Ici le consensus semble être qu’entre la grève et N.Sarkozy, un des deux succombera. On ne se trouve pas dans la situation ordinaire ou seul un ministre est en jeu. On est plutôt dans la disposition Thatcher contre Scargill ?

Compléments :
  • La stratégie de la rigueur étant attaquée par des économistes éminents, les syndicats étrangers semblent regarder du côté de la France, pour savoir si le mouvement social ne pourrait pas, après tout, avoir le vent en poupe.
  • La stratégie dont parle T.Schelling ne fonctionne que si l'adversaire a compris la situation. J'ai entendu un syndicaliste du France dire qu'il s'était engagé dans une grève extrêmement dure parce qu'il ne savait pas que la Compagnie générale transatlantique allait si mal. C'est aussi peut-être pour cela que les syndicalistes des usines d'armement ont fait de longues grèves avant la guerre de 40 (cf. ce que dit Marc Bloch dans L'étrange défaite). 
  • En fait, ce qui se joue actuellement est peut-être le champ du cygne d'une idéologie qui voulait que la grève enrichisse, miraculeusement, le peuple. Nous serions alors dans un cas de surdité totale. 

mercredi 8 juillet 2009

Thatcher contre Scargill

Un article de la revue de l’Université de Cambridge, Children of the strike, rappelle l’affrontement Margaret Thatcher / Mineurs de 84/85.

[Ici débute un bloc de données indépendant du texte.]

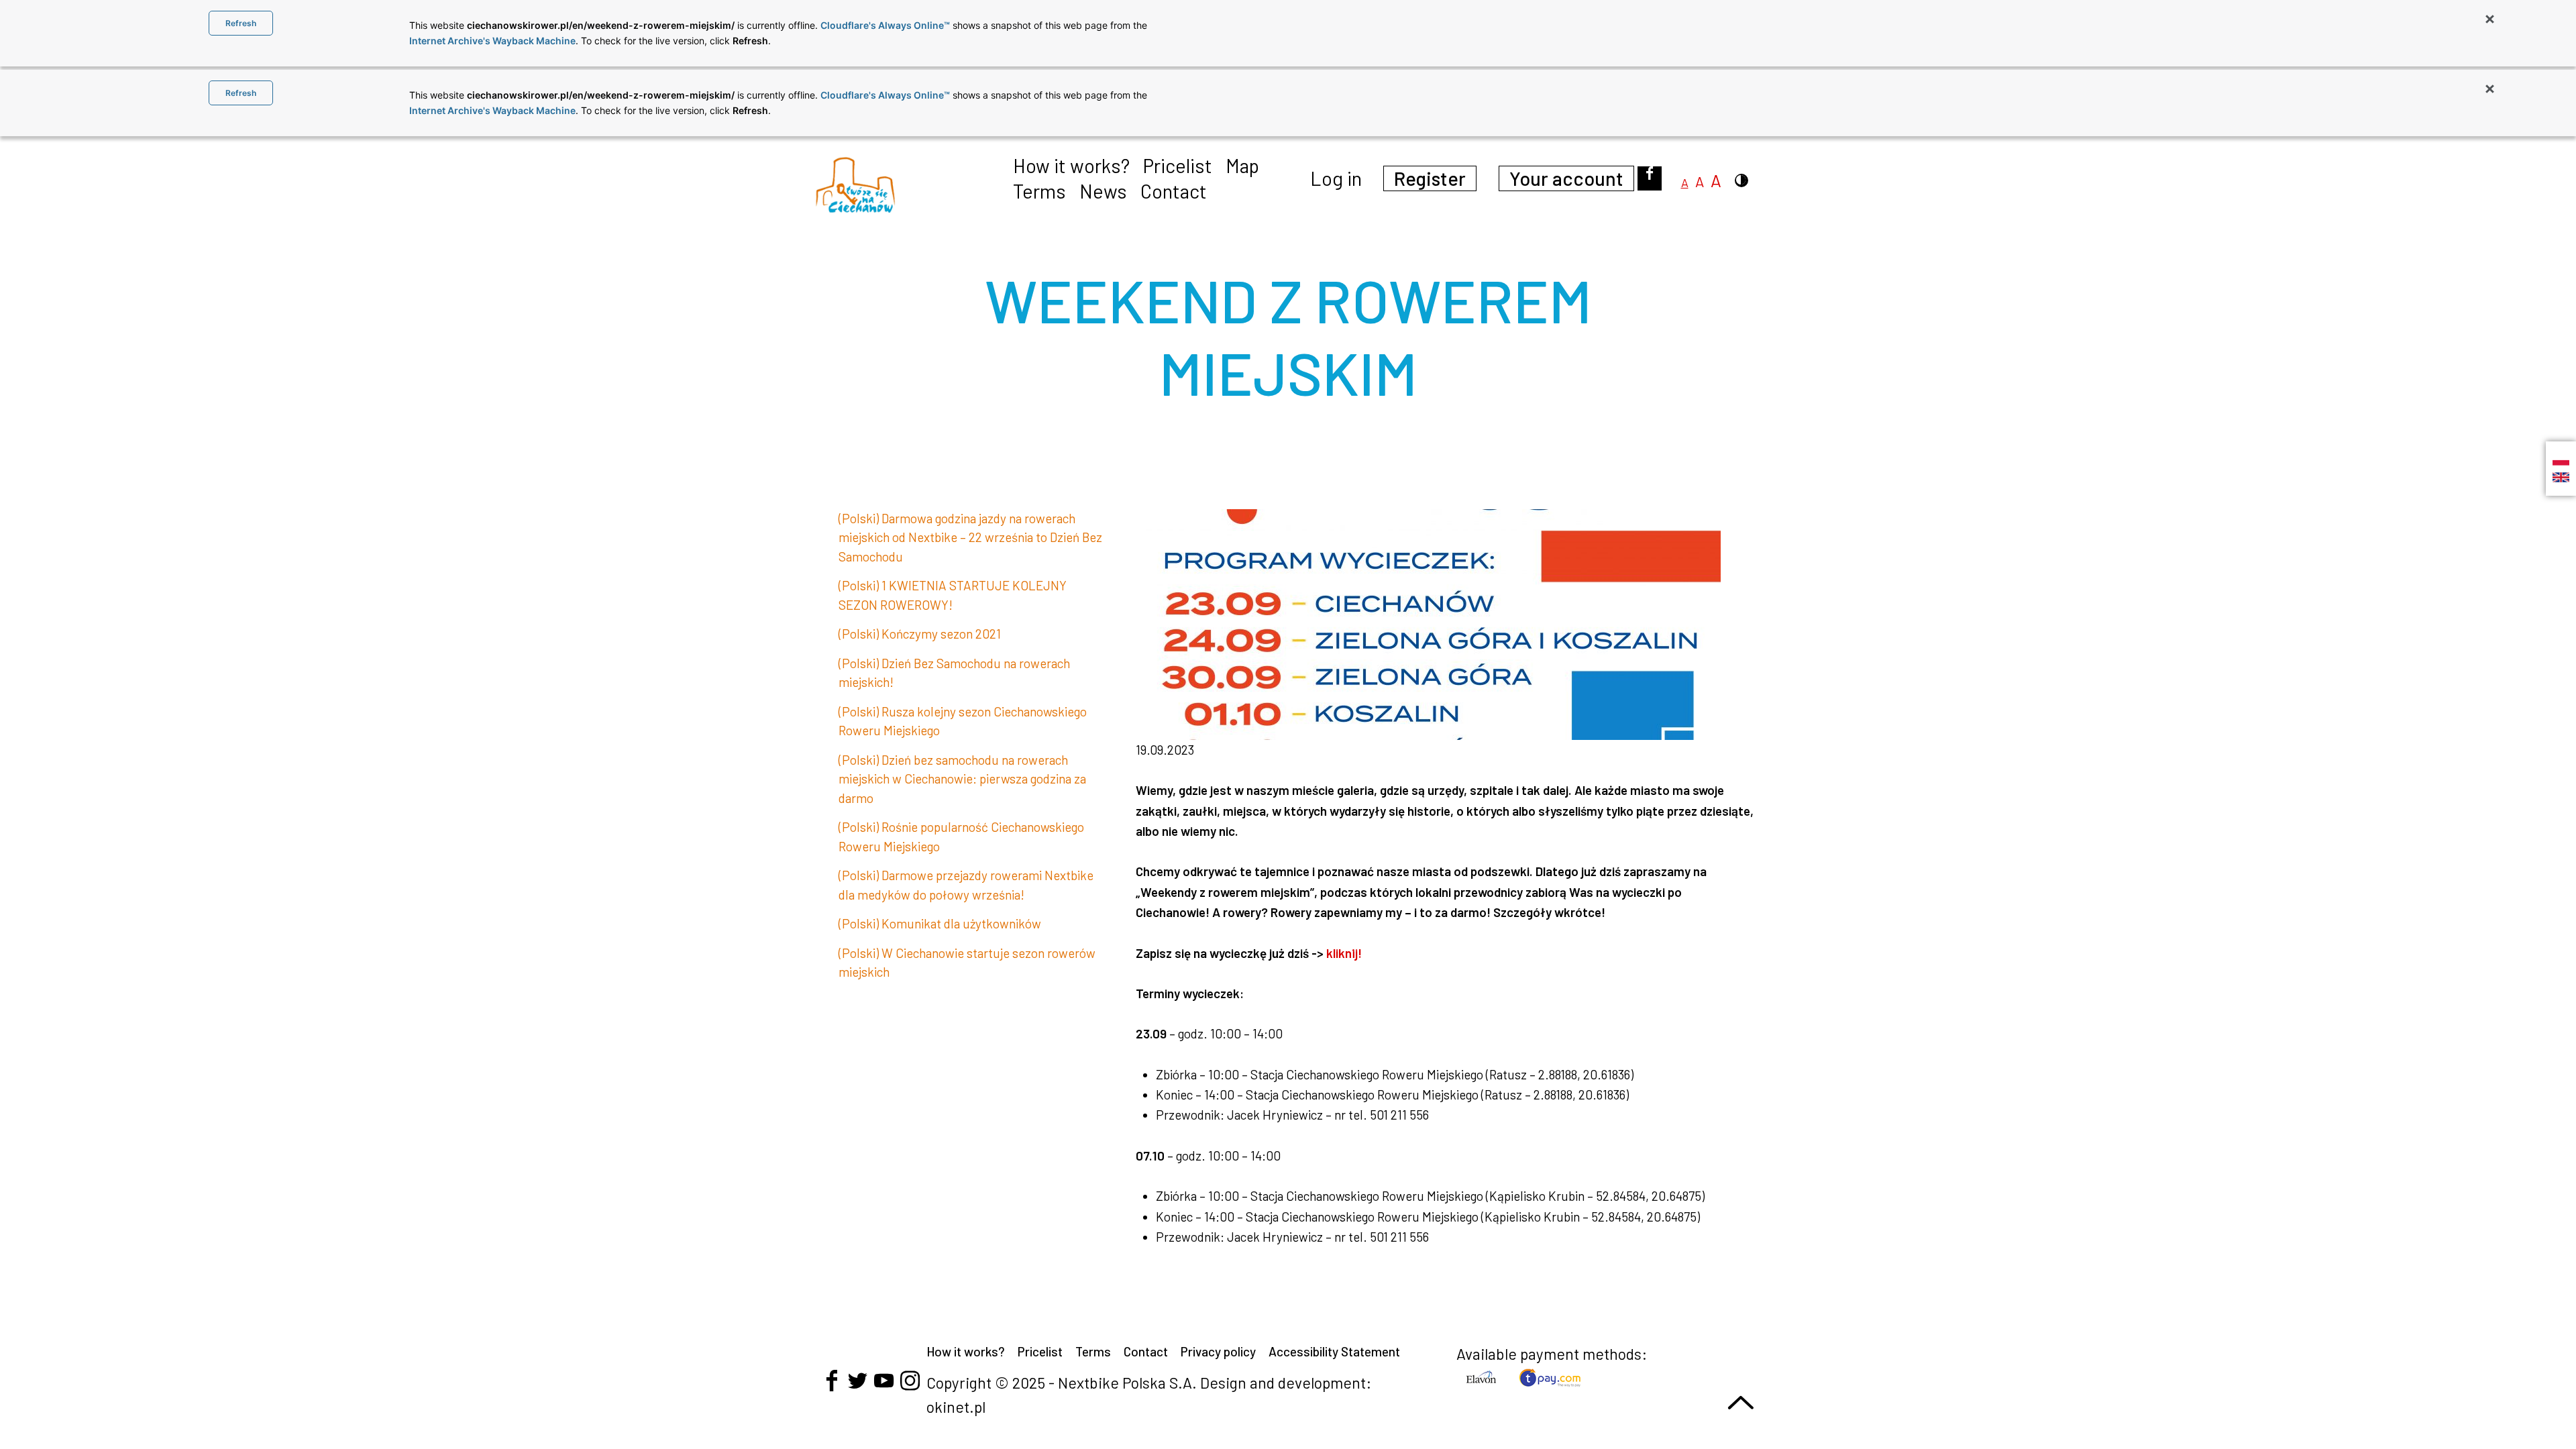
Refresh (240, 23)
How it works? (1071, 165)
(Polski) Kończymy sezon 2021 (920, 633)
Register (1430, 178)
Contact (1173, 191)
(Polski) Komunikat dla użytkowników (940, 923)
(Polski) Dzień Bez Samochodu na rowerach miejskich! (954, 672)
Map (1242, 165)
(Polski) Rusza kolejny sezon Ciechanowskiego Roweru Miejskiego (963, 721)
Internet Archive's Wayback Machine (492, 40)
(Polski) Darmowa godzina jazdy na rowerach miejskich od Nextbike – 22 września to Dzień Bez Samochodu (970, 537)
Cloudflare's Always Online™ (885, 25)
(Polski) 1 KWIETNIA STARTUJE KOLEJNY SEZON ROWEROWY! (953, 595)
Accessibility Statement (1334, 1351)
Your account (1566, 178)
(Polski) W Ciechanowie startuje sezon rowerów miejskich (967, 962)
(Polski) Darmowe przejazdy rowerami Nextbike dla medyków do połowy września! (966, 884)
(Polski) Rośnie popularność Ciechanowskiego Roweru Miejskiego (961, 836)
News (1103, 191)
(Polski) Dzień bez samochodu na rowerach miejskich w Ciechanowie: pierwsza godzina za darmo (962, 779)
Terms (1039, 191)
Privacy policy (1218, 1351)
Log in (1336, 178)
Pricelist (1177, 165)
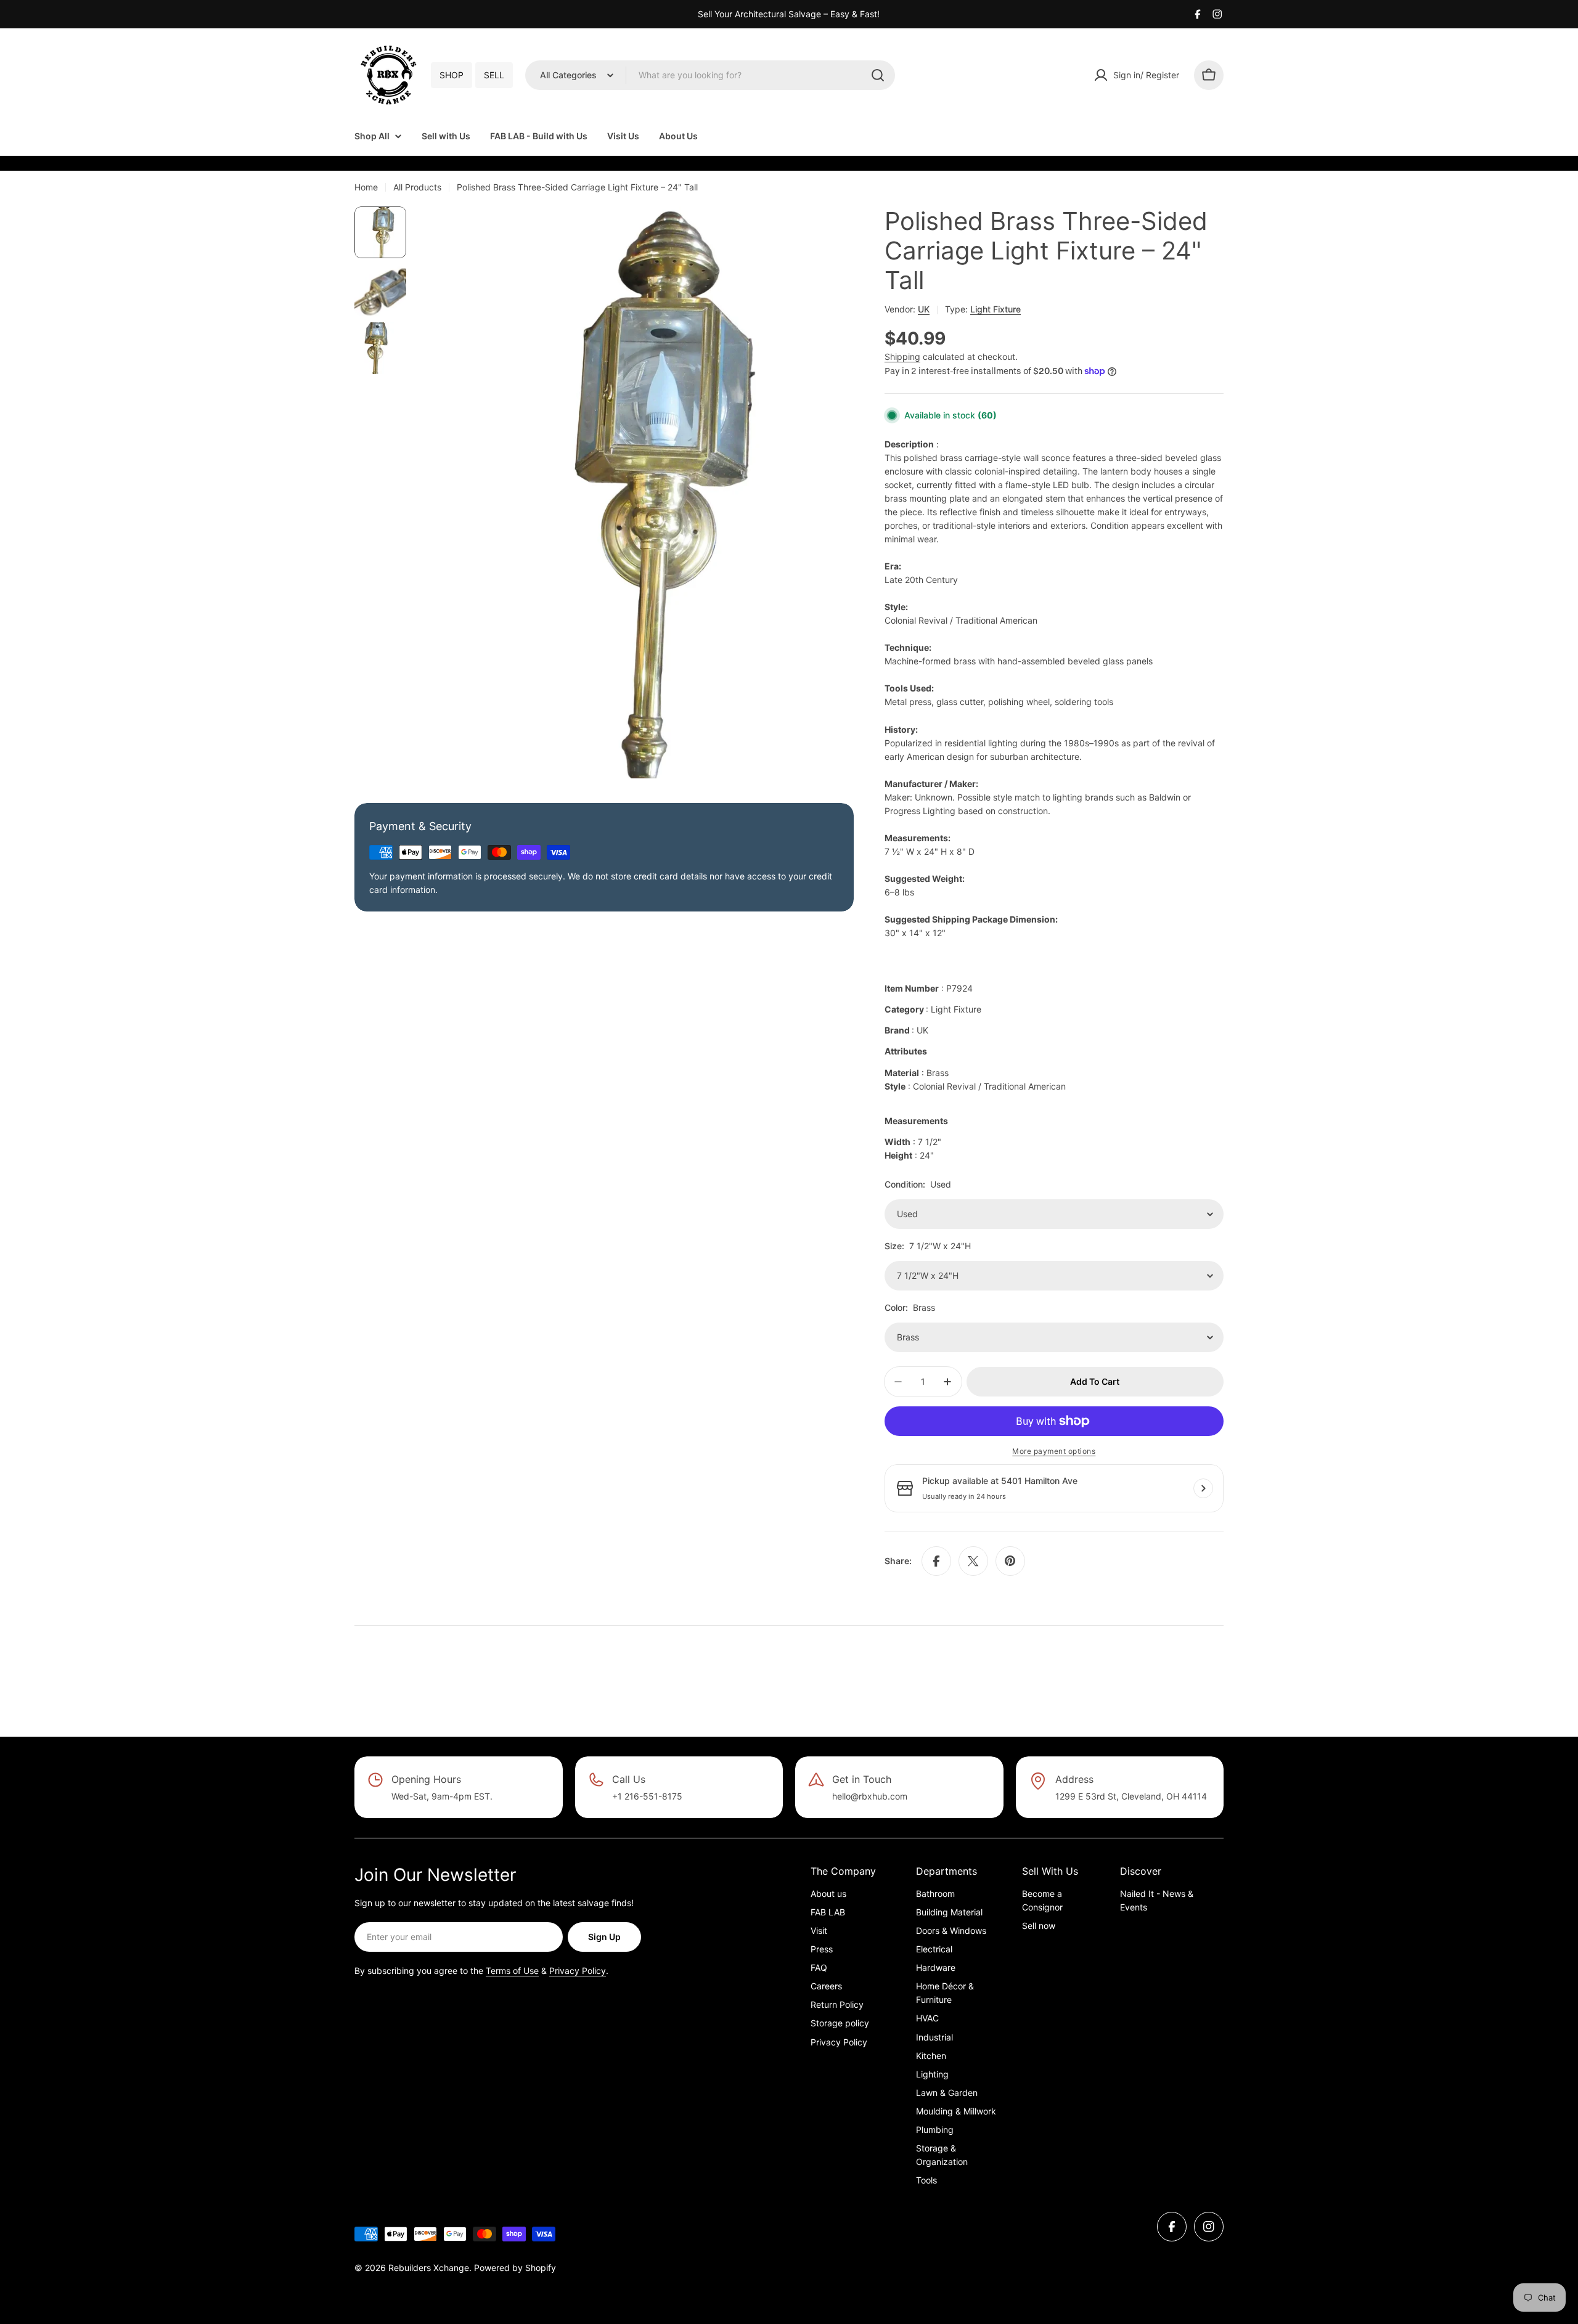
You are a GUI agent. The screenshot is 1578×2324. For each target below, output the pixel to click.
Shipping (902, 356)
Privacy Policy (577, 1970)
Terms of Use (512, 1970)
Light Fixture (995, 309)
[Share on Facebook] (936, 1561)
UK (924, 309)
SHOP (451, 75)
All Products (417, 187)
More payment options (1053, 1451)
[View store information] (1203, 1488)
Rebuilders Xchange (428, 2267)
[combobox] (710, 75)
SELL (494, 75)
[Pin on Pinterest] (1010, 1561)
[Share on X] (973, 1561)
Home (366, 187)
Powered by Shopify (515, 2267)
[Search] (877, 75)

J’étais en Angleterre à l’époque. Mon souvenir des événements est que Margaret Thatcher avait préparé soigneusement son coup. Les mineurs ont réagi comme prévu : sûrs de leur force ils ont cherché à faire plier le gouvernement. La lutte a épuisé leurs ressources. Ils ont été liquidés.

Ce conflit a vu s’affronter deux illuminés persuadés d’idées simplistes. D’un côté on croyait pouvoir ignorer, par la force, les évolutions du monde ; de l’autre on pensait que décréter, par la force, le laisser-faire, installerait définitivement le pays dans la prospérité. Comme dans toutes les batailles, les simples soldats ont payé la folie de leurs généraux. Les rêves de Madame Thatcher ne se sont guère matérialisés, sinon sous la forme de bulles spéculatives, et la reconversion, laisser-faire ?, de l’économie des zones minières ne semble pas avoir été une réussite.

Grande leçon de changement :

  • Illusion de la raison, qui veut que le monde, aussi compliqué soit-il, puisse se réformer à coups de théories, d’utopies. De manière amusante, les philosophes anglais ont critiqué la France révolutionnaire pour avoir cru pouvoir construire un monde idéal, à partir des enseignements de la raison. Ils auraient trouvé Madame Thatcher très française.
  • Illusion du passage en force. Le passage en force peut réussir. Mais, quand il réussit, il détruit les piliers de la société. Madame Thatcher a peut-être abattu les syndicats, mais elle a démoli une partie du tissu social de la société anglaise. Elle a massacré les siens, ceux qu’elle devait servir. Bien sûr, elle était convaincue que c’était pour leur bien.